Evidentemente, André-Louis era el dueño del viento. Sus peligrosas dotes oratorias -un don que en ninguna parte es más poderoso que en Francia, pues sólo allí las emociones del hombre responden con tanta vehemencia a la llamada de la elocuencia- le habían dado ese poderío. A una orden suya, el torbellino haría añicos aquel molino contra el cual antes había luchado en vano. Pero eso francamente no entraba en sus planes.
– ¡Esperad! -ordenó-. ¿Acaso es digno de vuestra noble indignación ese instrumento miserable de un sistema corrompido?
André-Louis confiaba en que sus palabras fueran comunicadas al señor de Lesdiguiéres.
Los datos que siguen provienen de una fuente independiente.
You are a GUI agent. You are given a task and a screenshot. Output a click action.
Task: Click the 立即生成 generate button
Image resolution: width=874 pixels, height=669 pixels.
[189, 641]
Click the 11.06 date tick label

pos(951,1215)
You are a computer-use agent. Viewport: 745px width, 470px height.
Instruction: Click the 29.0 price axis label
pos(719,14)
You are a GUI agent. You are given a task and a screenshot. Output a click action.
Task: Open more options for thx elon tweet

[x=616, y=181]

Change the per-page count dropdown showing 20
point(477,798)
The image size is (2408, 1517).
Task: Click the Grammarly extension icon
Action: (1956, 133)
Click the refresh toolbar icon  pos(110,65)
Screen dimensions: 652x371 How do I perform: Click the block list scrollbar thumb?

Pensó que era bueno para el alma del procurador del rey que por una vez al menos pudiera oír la pura verdad sobre su persona.
– Es el sistema en sí lo que debemos atacar y derribar, no a un mero instrumento. Si nos precipitamos podemos echarlo todo a perder. ¡Ante todo, hijos míos, nada de violencia!
¡«Hijos suyos»! ¡Si lo hubiese oído su padrino!
– Ya habéis visto los funestos resultados de la violencia prematura por doquier en Bretaña, sin contar lo que oímos acerca de lo que ocurre en toda Francia. Nuestra violencia provocaría la de ellos. Eso les vendría como anillo al dedo para consolidar su poder. Enviarían a sus militares. Estaríamos frente a las bayonetas de los mercenarios. Os ruego que no provoquéis eso. No les facilitéis las cosas, no les deis el pretexto que están esperando para hundirnos en el barro de nuestra propia sangre.